There is almost always a gap, sometimes a big gap between the intention and the realization of what you are trying to achieve. It is that gap which is so painful. The critic criticizing the concert doesn’t know that you had worked forever in building up a crescendo, and that you didn’t succeed in making it come out.
Vladimir Horowitz
The critic as aesthetic arbiter has, I think, no proper social function, no defensible criteria upon which to base his subjective judgments, and, historical precedent to the contrary notwithstanding, no strong case at law with which to defend them. (The critic) has served as a morally disruptive, and aesthetically destructive, influence.
Glenn Gould
It is perfectly correct to disregard all the bad reviews one gets, but only if at the same time, one disregards the good ones as well.
André Previn
Other than in the arts, in no other profession do we find the critic in procession of such incredible power over our thinking and psyche. Do we see people who are not physicians criticizing the surgical technique of a surgeon? Or someone who has no training in law writing about the arguments of a lawyer in a court case?

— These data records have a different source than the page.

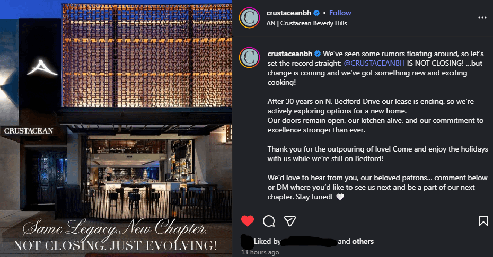This screenshot has height=257, width=493.
Task: Open comments with the speech bubble icon
Action: 269,220
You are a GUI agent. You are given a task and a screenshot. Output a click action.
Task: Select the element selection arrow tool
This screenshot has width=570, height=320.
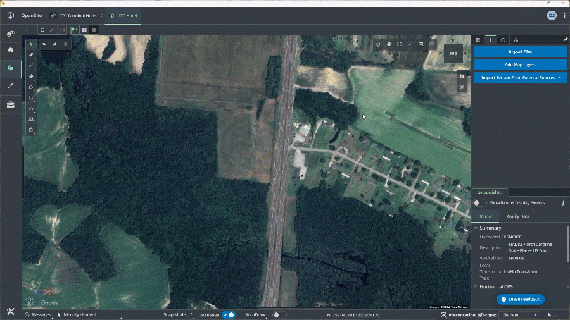(x=31, y=44)
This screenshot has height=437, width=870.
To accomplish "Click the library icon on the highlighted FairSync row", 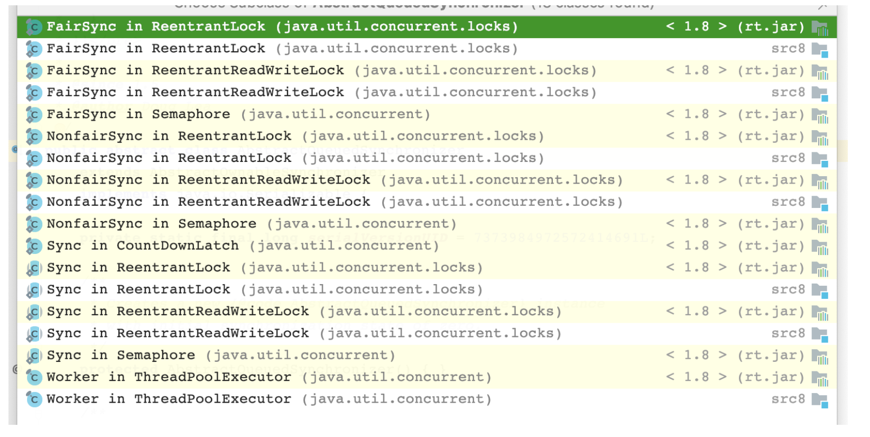I will pyautogui.click(x=819, y=28).
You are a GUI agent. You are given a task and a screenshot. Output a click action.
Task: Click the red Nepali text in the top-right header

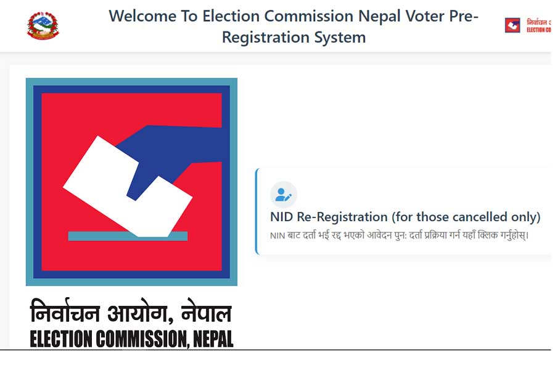coord(538,22)
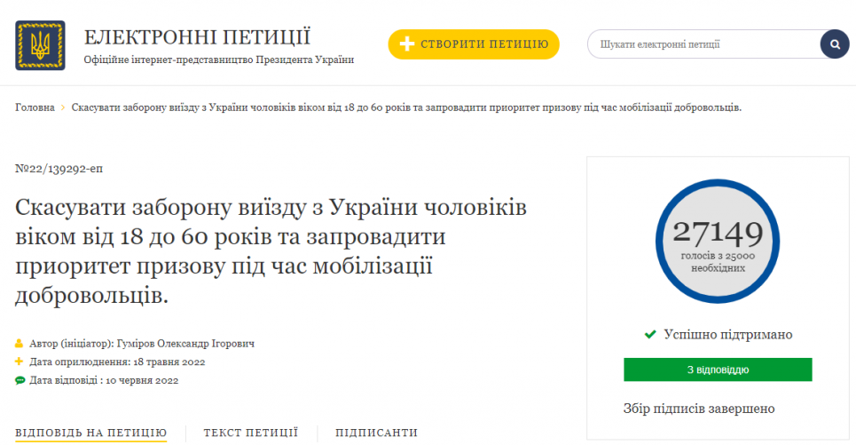Click the Електронні петиції site title

click(x=197, y=37)
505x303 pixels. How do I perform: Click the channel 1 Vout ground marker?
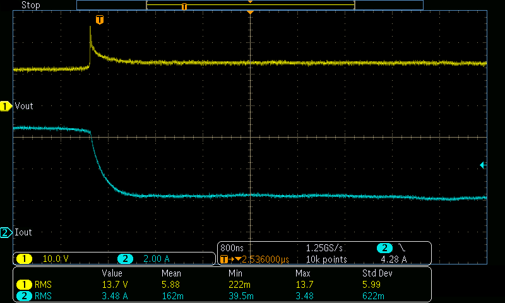pyautogui.click(x=6, y=107)
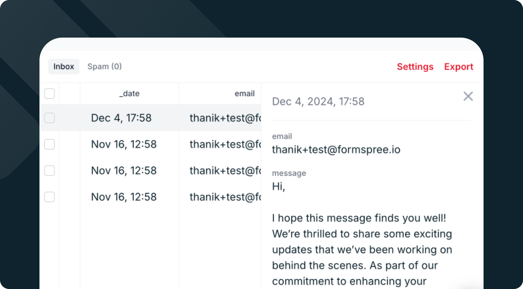523x289 pixels.
Task: Toggle the select-all checkbox in table header
Action: coord(50,94)
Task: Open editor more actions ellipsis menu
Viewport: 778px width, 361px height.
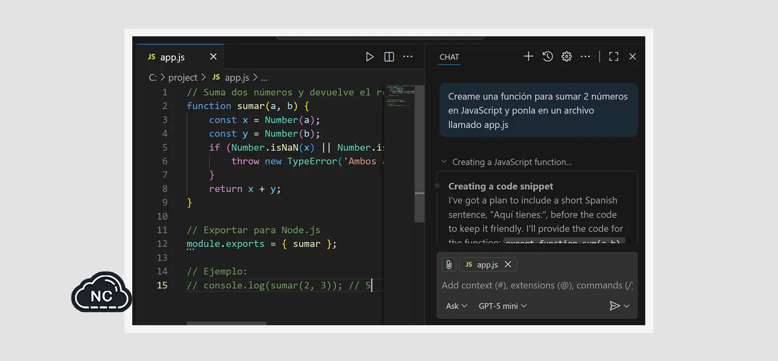Action: tap(408, 57)
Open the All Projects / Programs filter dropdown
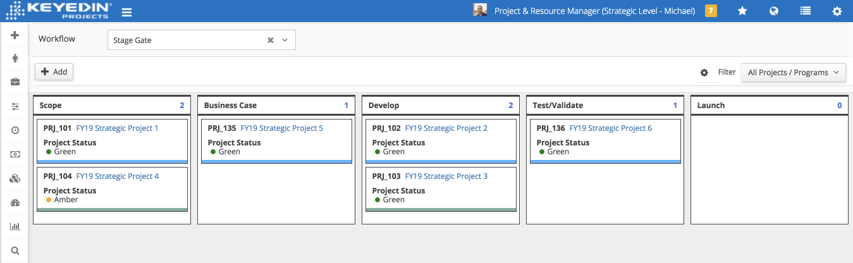The image size is (853, 263). pyautogui.click(x=794, y=73)
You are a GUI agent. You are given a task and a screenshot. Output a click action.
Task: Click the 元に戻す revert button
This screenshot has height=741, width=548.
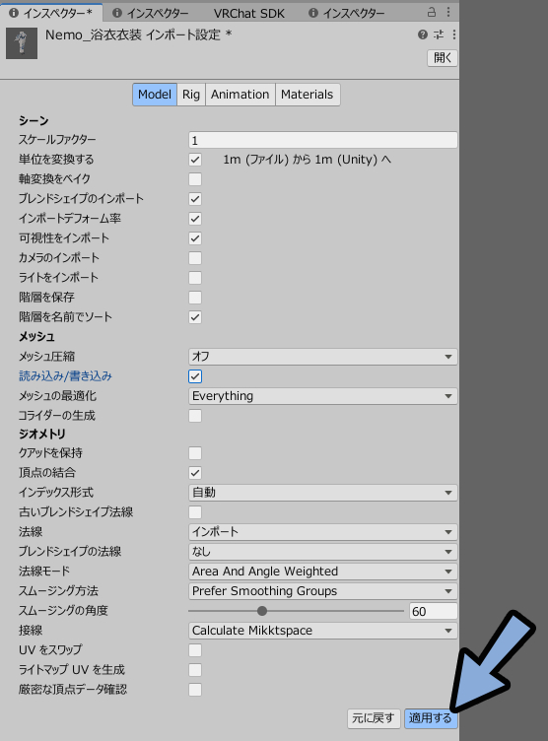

Yet this is precisely what we have in music and art, where we have the critic, sometimes with little training in the field, exerting enormous influence on how the audience or museum visitors feel about a musical performance, a painting, a movie, a novel, or a play. How many people would rush to pick up a copy of the New York Times after attending a concert in Carnegie Hall, just to find out how the distinguished critic of the newspaper feel about the performance. Or even before deciding whether to attend the performance in the first place. This in turn would affect how we tell our friends at the next dinner party about how we like the performance ourselves.
Performers themselves have also been guilty of hanging on the word of the critic. Naturally, a great review in a distinguished newspaper can make a career, while an adverse one can send the performer into artistic oblivion, if not traumatize and scar him or her for good.
We ourselves have given the critic enormous power, and we need to regain that power, to not be afraid to form our own opinions.
The arts, music in particular, elicit in all of us an emotional response. For a member of the audience, whether or not we are moved or touched by a performance should be the sole criteria of judging whether it is “good” or not. As Glenn Gould said in the quote above, the critic does not, or should not, have any role as “artistic arbiter”.
Glenn Gould often talked about the circus mentality in a musical performance. If we like someone, we cheer him to the rafters, and we make him a star. If we dislike him or her, we boo until the person leaves the stage. The critic has certainly played a crucial role in cultivating this kind of thinking, because we see a great deal of plain nastiness in music criticism. For one of his recordings, Gould himself infuriated the critics (I hope) by writing four “reviews” of the album, using all the catch phrases and clichés favoured by musical journalists.
Music is perhaps the most fluid of all the arts. As soon as a note is played, or sung, it becomes something that has already happened. An artist can play that same note one way tonight, and an entirely different way tomorrow.
When we try to seize upon something so fluid, we are in fact impeding creativity and originality in the arts and in the inherent process of art making, and taking away what is pure and precious in all our artistic endeavors.